In the past, al-Shabaab has officially tried to cast itself as a movement that transcends the clan system, and that following Islam is the one true path. In recent years, however, this fiction has become increasingly difficult to sustain. As Stig Jarle Hansen, associate professor at the University of Life Sciences in Oslo and author of al-Shabaab in Somalia, told me: “There is a contradiction in Shabaab. If you want to survive in Somalia you need to play the clan game, and Shabaab is doing it. The problem is, they have to pretend that they don’t because of their Islamist credentials,” he said.
As al-Shabaab’s fight became asymmetric, the group embraced clans as a centerpiece of its strategy. The tactical acceptance, or manipulating and opportunistic support, of clan differences and associated political grievances across Somalia has become vital to survival as territory has been lost due to military intervention from the likes of Kenya and Ethiopia. The group’s military wing, the Jaysh al-Usra, routinely calls upon the support of friendly clan militias that it refers to as al-Ansar, meaning “the helpers.” The announcement, in October 2016, that it had established a “congress of clan leaders” represented a particularly remarkable volte-face on past strategy.
At the same time, al-Shabaab has engaged in increasingly overt intimidation of specific clans, employing alternating cycles of violence and negotiation to maneuver them into the jihadist fold. Its forces have inflicted collective punishment against these clans: killing community members, confiscating livestock, and threatening forced displacement unless they come to the bargaining table. To avoid punishment, clan elders must swear allegiance to al-Shabaab and their fighters must enlist in the jihadist cause.
All of this comes as Somalia’s electoral model continues to be fraught with implementation difficulties, including widespread allegations of vote-buying, intimidation, and fraud. The United Nations and other international partners have accused Somalia’s National Leadership Forum– a joint body of the Somali federal government and emerging federal member states—of having extended “a blanket amnesty for some of the most blatant irregularities witnessed during this electoral process” and for contravening the commitment to respect the rule of law.

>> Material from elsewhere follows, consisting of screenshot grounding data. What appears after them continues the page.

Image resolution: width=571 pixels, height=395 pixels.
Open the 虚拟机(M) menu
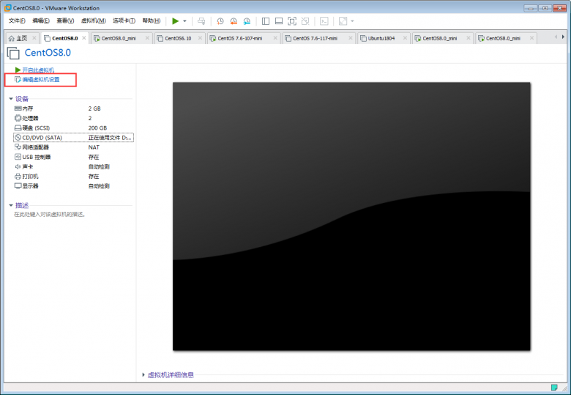click(x=92, y=21)
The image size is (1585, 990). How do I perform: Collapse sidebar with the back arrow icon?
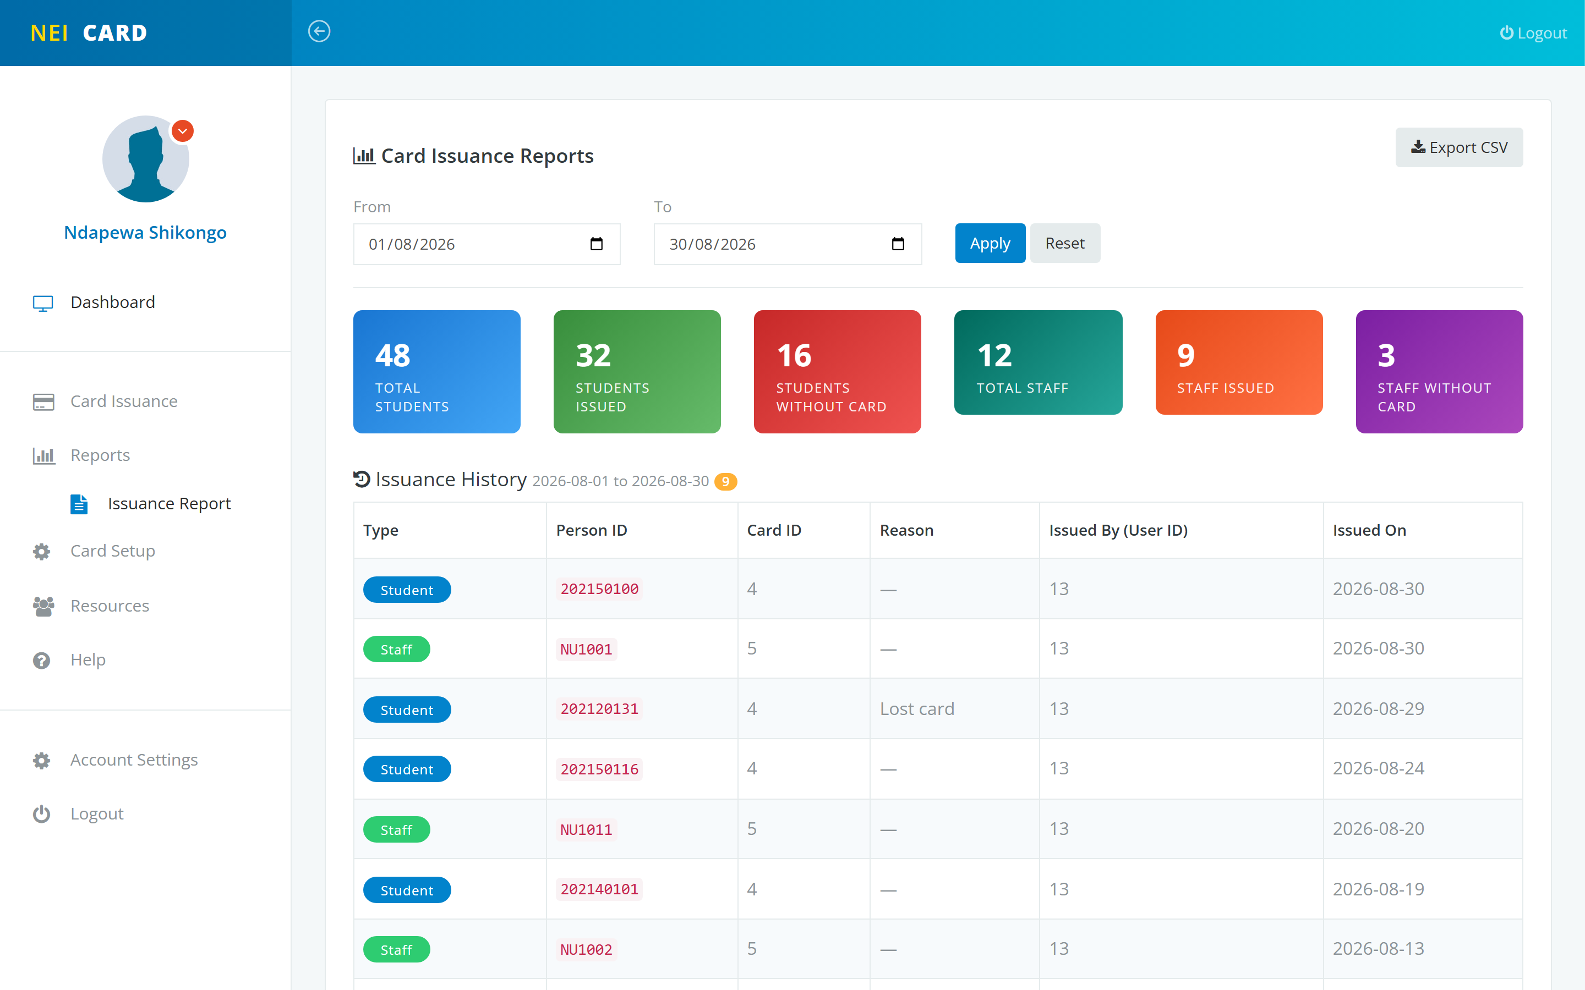tap(319, 31)
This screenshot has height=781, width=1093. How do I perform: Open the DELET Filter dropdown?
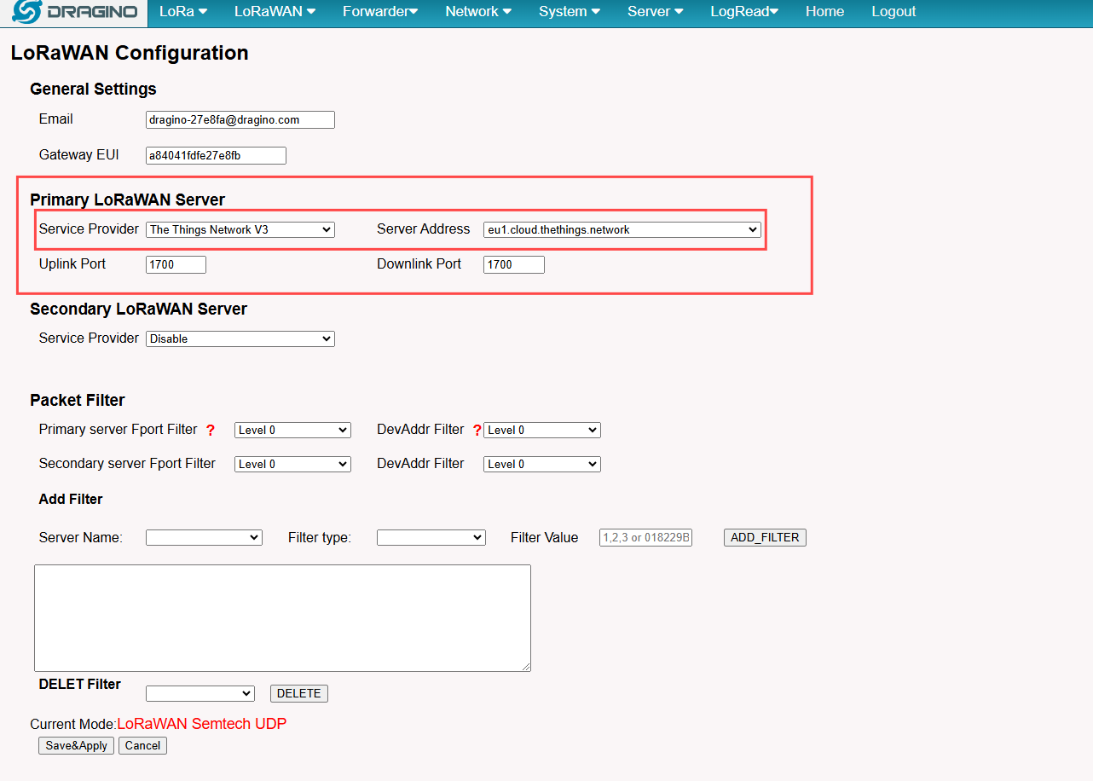coord(200,693)
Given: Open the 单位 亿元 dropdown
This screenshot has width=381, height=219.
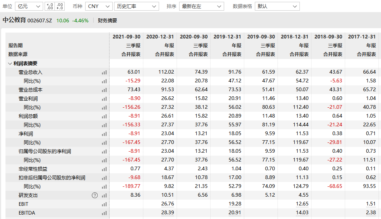Looking at the screenshot, I should click(x=29, y=6).
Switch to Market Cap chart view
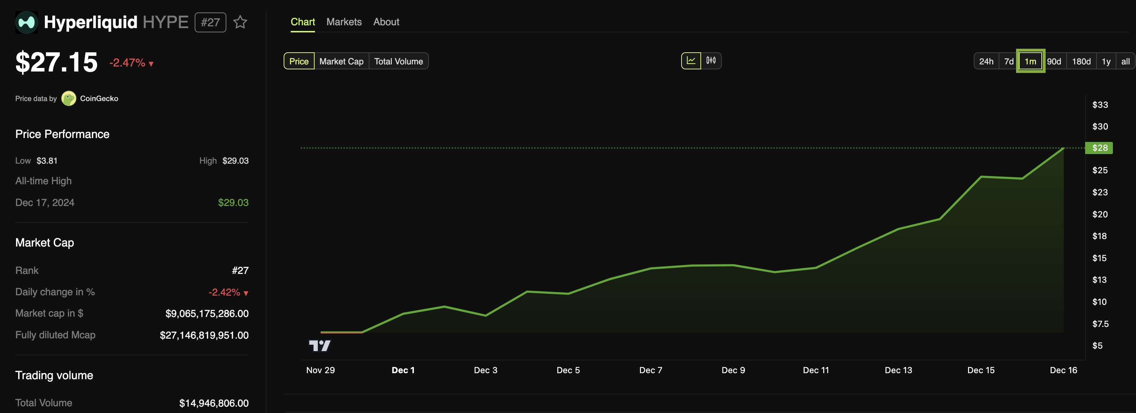1136x413 pixels. coord(341,60)
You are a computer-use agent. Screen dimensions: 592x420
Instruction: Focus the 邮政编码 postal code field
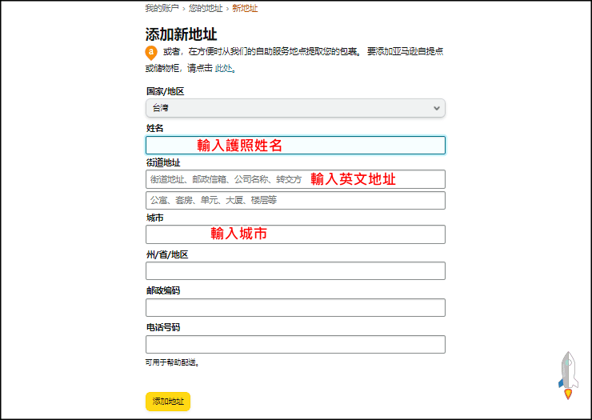coord(294,308)
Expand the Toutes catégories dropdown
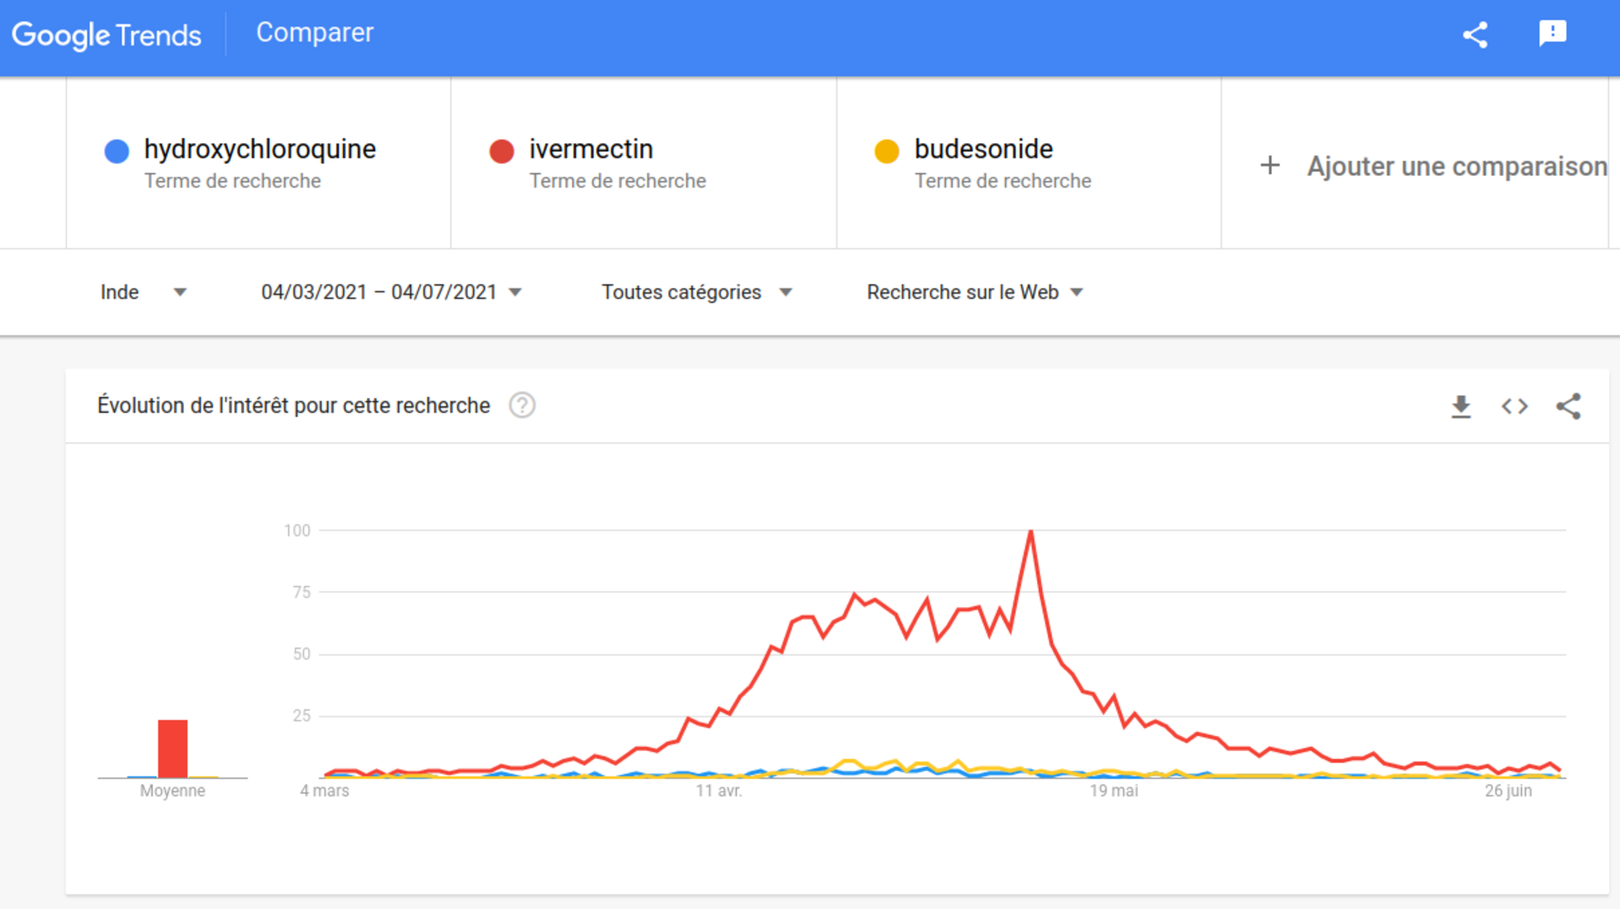 pyautogui.click(x=697, y=292)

The principal message of the recent interview from Dheere, who last gave an international media interview in December 2013, appears to discredit the transition to a new government and to position al-Shabaab as a potential ally for any discontents of the process. He reaffirmed al-Shabaab’s rejection of any compromise on peace and sought the total defeat of the “apostate” Somali government. To drive the point home, Dheere also restated al-Shabaab’s repudiation of constitutional rule, electoral democracy and, implicitly, any leadership role for Somali women.
Any election produces winners and losers, and al-Shabaab will be determined to exploit the outcome of the upcoming poll, ushering the disgruntled into its camp and inciting them to take up arms. On the other hand, a representative, inclusive, and reasonably legitimate political process will starve al-Shabaab of the injustices and political oxygen upon which it thrives. Whether or not the forthcoming presidential election, and the government it produces, are capable of seizing this opportunity remains to be seen.
Ilya Gridneff is a Senior Researcher at Sahan Research, Nairobi.